Tuesday, 18 December 2018
Let''s remember that the official Tory policy was to oppose Brexit (they even sent out a propaganda booklet to every home). Cameron lost to a coalition of Labour Leave, UKIP and "some" Tories (Boris and Gove).
Because the Tory cabinet lost the vote they (grudgingly) had to proceed with implementing the policy. However, they picked a remain supporter to succeed Cameron, and she in turn created a Brexit policy designed to appeal to both the Leave and Remain camps, rather than the winning side.
The problem is that there is not a political party in parliament that represents the 52% who voted to scrap the Treaty of Rome. If there were then it could be trusted to push through what people voted for.
Such a party may not be in favour of allowing hardship on the current scale, because it would be largely comprised of the poor (the people who voted for Brexit - those the political commentators disparagingly class as "left behind", as if sudden wealth would make them turn into remainers.....)
Thursday, 13 December 2018
No Deal Brexit: the REAL reason the EU fears it. In layman's terms.
1) The EU wishes to control and negotiate trade deals on behalf of national governments but EU businesses that wish to trade with the UK will seek to by-pass the EU and continue to trade with the UK.
2) Businessmen are in business to make a profit. Given the choice between adhering to EU diktats that may prevent lucrative trade with the UK, or ignoring them, the businesses will choose the latter option.
3) If the EU is seen as hitting their profits, as a result of lost trade with the UK, then EU businessmen affected will lose faith in the EU and provide financial support to Eurosceptics.
4) In this country, if there is a scarcity of certain products; if imports become more expensive due to EU tariffs, then a void will appear that needs filling. That's how private enterprise works - that's what the Tories always used to tell us....
Scarcity will lead to demand. That demand will be filled by British businesses producing local equivalents at a cheaper price (no internal tariffs). The banks will fund this due to guaranteed profits due to decreased competition. .
5) The needs for manufacturing in a "no deal" scenario will shift the economic focus away from services and finance, effectively killing the neoliberal model in the UK and increasing the power of the working class. As more people HAVE to "buy British" the demand will decrease UK unemployment too, meaning a sharp reduction in the amount of welfare assistance the government has to supply. That will release funds for investment.
6) A NO DEAL Brexit would mean no more money to the EU - which would finance the scrapping of VAT thus making UK goods cheaper, would allow a reduction in national debt and many other economy boosting measures - making a self-reliant Britain more likely.
7) And lastly, If the UK shows it can be more self-reliant, with home production, other nations will not fear leaving the EU. We could see the collapse of the EU.
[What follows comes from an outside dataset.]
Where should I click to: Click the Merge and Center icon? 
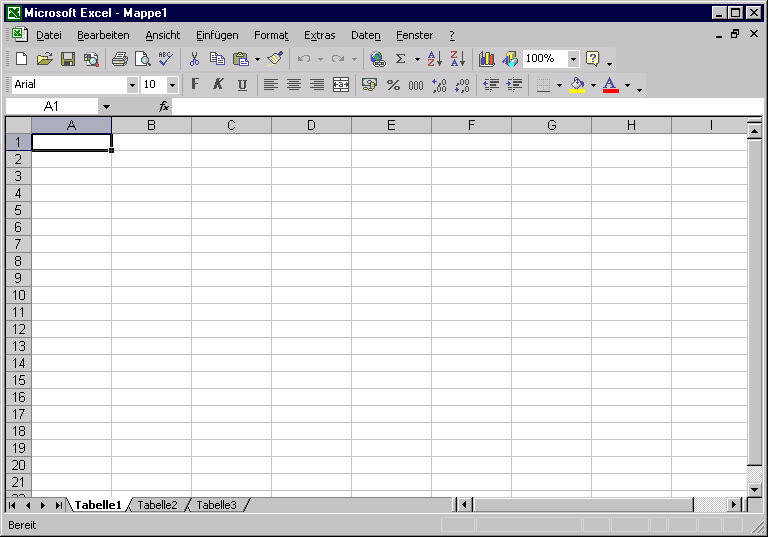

This is the upshot of last night's vote.
1) The Tories are stuck with Theresa May until March 29th 2019.
2) Any General Election between now and then would be fought with her as leader, not a Boris or David Davies figure...
3) That means a potential loss of votes to "No Deal" Brexit parties, which could be sufficient to lose them seats.
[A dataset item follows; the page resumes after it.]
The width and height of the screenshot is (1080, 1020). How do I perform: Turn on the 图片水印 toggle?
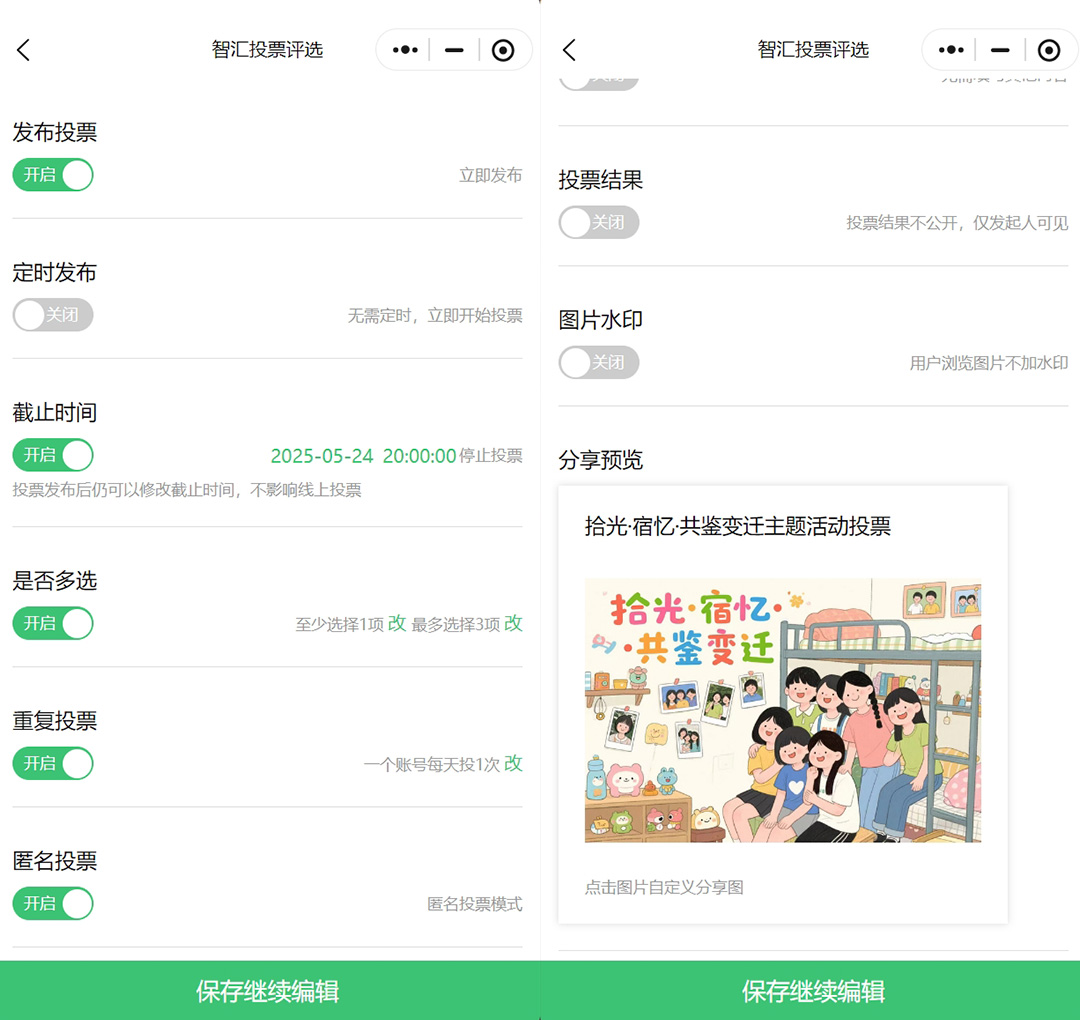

4) Knowing that, if the Labour Party calls a vote of no confidence in the government every single Tory MP will vote with Theresa May, regardless of how they voted in the leadership election.
5) If Labour tries and fails to topple the weakest PM in a generation, then they will end up discredited in the eyes of their members.
6) Therefore the chances of an advanced General Election are lessened.
7) On 12/12/18 Tory MPs weren't just voting about May as a leader. It was more about her version of Brexit. They knew that her replacement could have supported "no deal", but if they voted for THAT then sufficient Tory Remain MPs would have departed the party to join the Lib Dems or perhaps another Remain party, leaving the existing Tories with a better policy, but so depleted in MPs that the government would have been ousted by the opposition (swelled by the Tory defectors).
8) Therefore the next Tory leader will be in the same mould as Theresa May, judging by the voting stats, and will back the Chequers Deal.
9) The 37% NO DEAL wing of the Tories are damned now. If they leave the party, the government falls. If they stay, then they are to be viewed as propping the treacherous 63% who backed a deal that the people did not vote for.
10. Conclusion - unless a Tory MP resigns from the party before next March they are complicit in this Chequers Deal and as guilty as those who watered down what people voted for (the Repeal of the Treaty of Rome).